**TEXT FOR ANALYSIS**
****************

Huge news came through the mergers and acquisitions pipeline on Monday, Jan. 10. DuPont, one of the world’s leading chemical and manufacturing companies, agreed to purchase Denmark-based Danisco in a deal valued at $6.3 billion. This instantly makes DuPont a market leader in probiotics, enzymes and food ingredients.
"Danisco is a premier company, a long-time successful partner of DuPont and a proven innovator committed to sustainable growth," said DuPont Chair and CEO Ellen Kullman. "This transaction is a perfect strategic fit with our growth opportunities,” Kullman said. "Danisco has two well-positioned global businesses that strongly complement our current biotechnology capabilities, R&D pipeline, and specialty food ingredients.”
Three immediate observations rise to mind in the wake of the news that chemical giant DuPont has acquired ingredients leader Danisco for $5.8 billion.
New Hope Supply Nework editor-in-chief Todd Runestad says big-time M&A activity will continue to be the rule going forward. This was talked about at the end of 2010 and was given credence with the Christmas week acquisition of Martek by DSM for a cool $1.09 billion. Too, synthetic chemicals and ingredients leader BASF gobbled up Cognis in December for just north of $4 billion. Look for Big Pharma to take over a leading supplements manufacturer in the months to come. Publicly traded ingredients suppliers could also be targets. We’re thinking krill here.
It’s also important to note that DuPont and Danisco had already been longtime partners; in 2008 they formed a $140 million joint venture to produce ethanol. Danisco is also a player in enzymes.
- Supply Network director Len Monheit says DuPont has already recently rolled out a GMO omega-3 source in order to offer a diversified ingredient offering in the leading natural ingredient on the market (despite the fact that DuPont’s New Harvest is not natural). Danisco was a leader in the probiotics field, so DuPont now has significant plays in the top two ingredients – omega-3s and probiotics.
Economies of scale will drive DuPont’s business, but smaller-tier companies should not fret yet – opportunities remain in probiotics because the bigger they come the less they innovate, and there is plenty of gas left in the probiotics innovation tank. Will DuPont allocate revenue toward the research side of the probiotics equation? According to DuPont, the company has set its 2011 earnings per share outlook at a range of $3.30 to $3.60 per share. The anticipated impact of this transaction would reduce that outlook by $.30 to $.45 per share on a reported basis.
According to DuPont, the acquisition is expected to be financed with about $3 billion in existing cash and the remainder in debt. The transaction is expected to close early in the second quarter.

****************

**Saved data entries**
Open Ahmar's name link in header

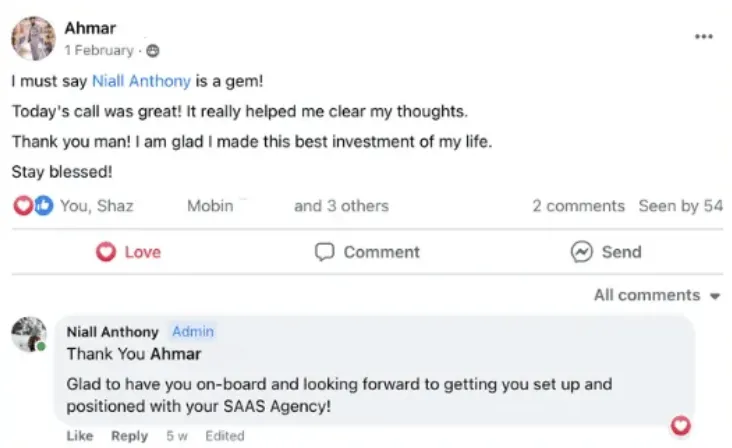click(90, 28)
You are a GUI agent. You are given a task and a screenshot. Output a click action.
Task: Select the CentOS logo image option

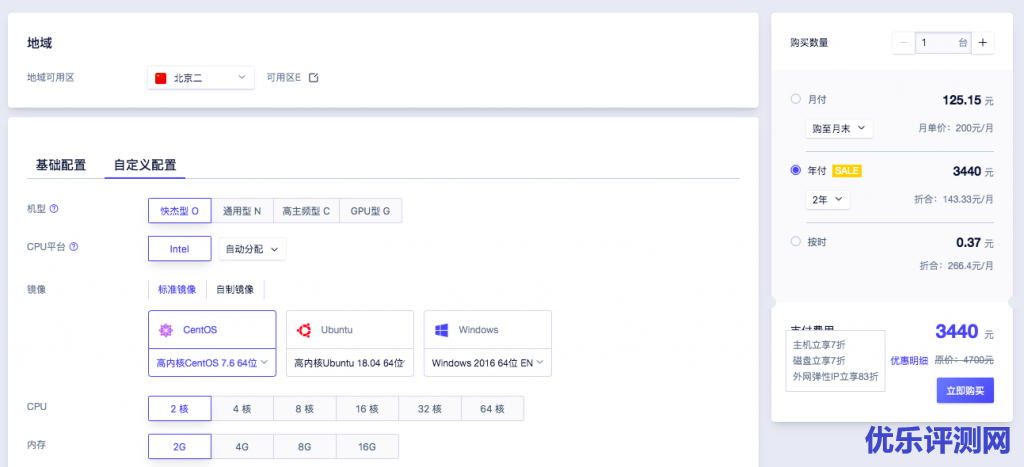point(166,330)
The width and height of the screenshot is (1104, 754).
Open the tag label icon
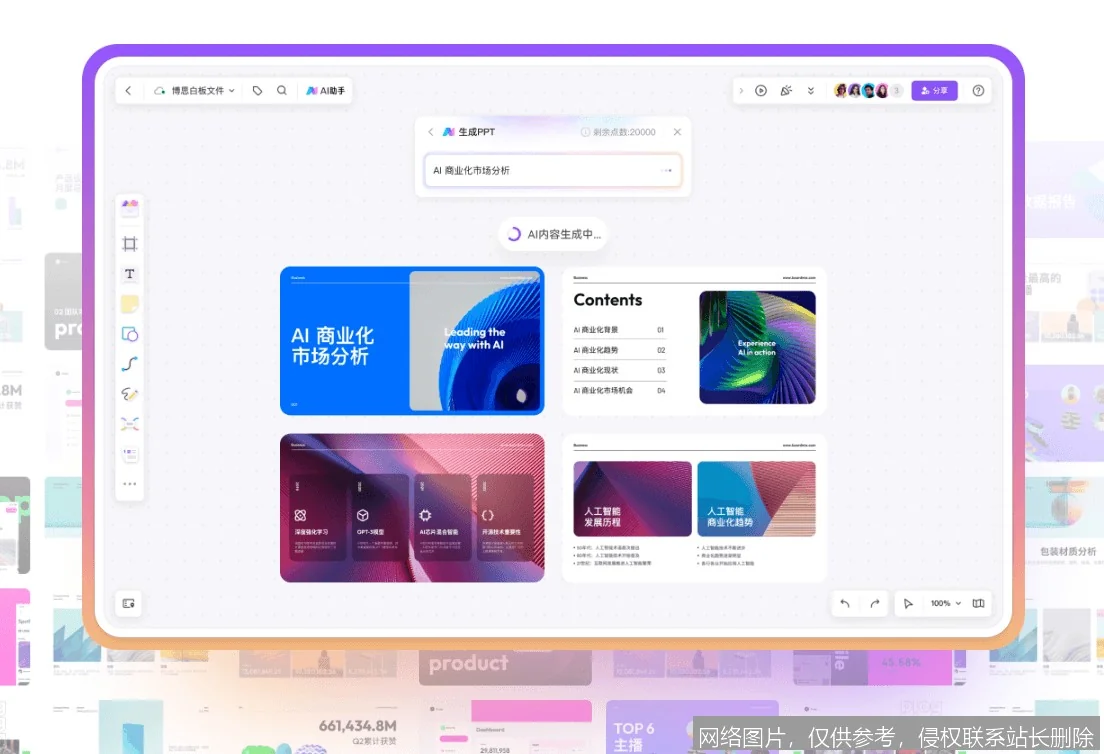click(258, 90)
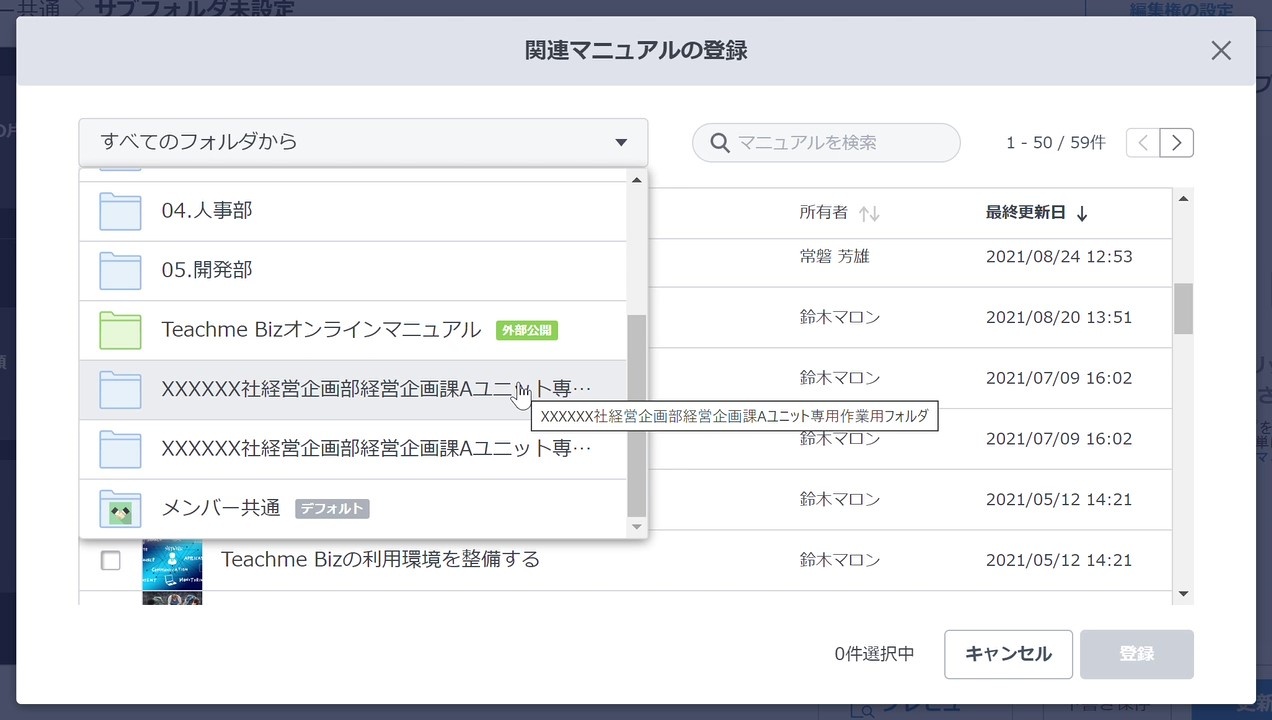
Task: Click the 05.開発部 folder icon
Action: pyautogui.click(x=120, y=271)
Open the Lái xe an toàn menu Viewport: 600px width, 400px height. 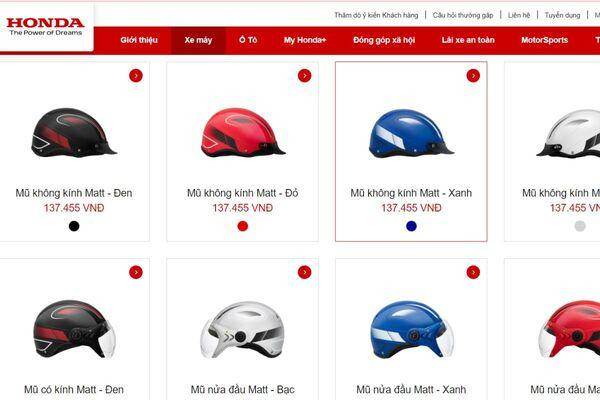pos(468,40)
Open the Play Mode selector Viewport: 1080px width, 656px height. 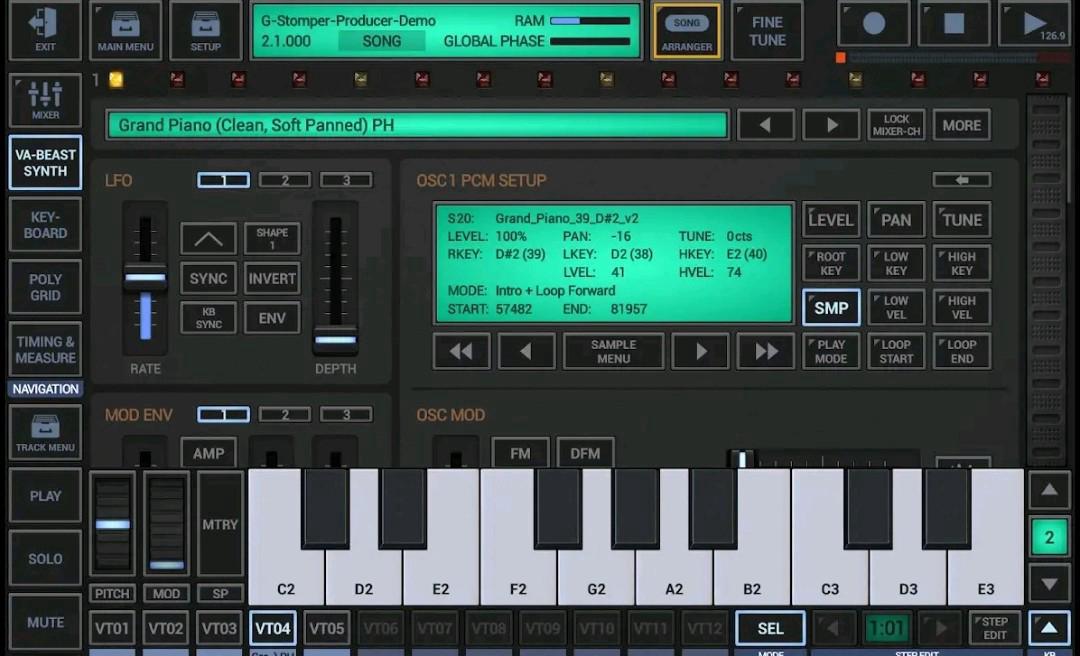click(x=830, y=351)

****************

**PARTS OF THE EXERCISE**
1. Please copy the DuPont–Danisco article from "Huge news came" up to and including "and food ingredients.", replacing "Monday" with "Tuesday".
2. Name every person mentioned by name in the DuPont–Danisco article.
Rely only on the DuPont–Danisco article and disregard the listing.

**RESULTS IN ORDER**
1.
Huge news came through the mergers and acquisitions pipeline on Tuesday, Jan. 10. DuPont, one of the world’s leading chemical and manufacturing companies, agreed to purchase Denmark-based Danisco in a deal valued at $6.3 billion. This instantly makes DuPont a market leader in probiotics, enzymes and food ingredients.

2. Ellen Kullman, Todd Runestad, Len Monheit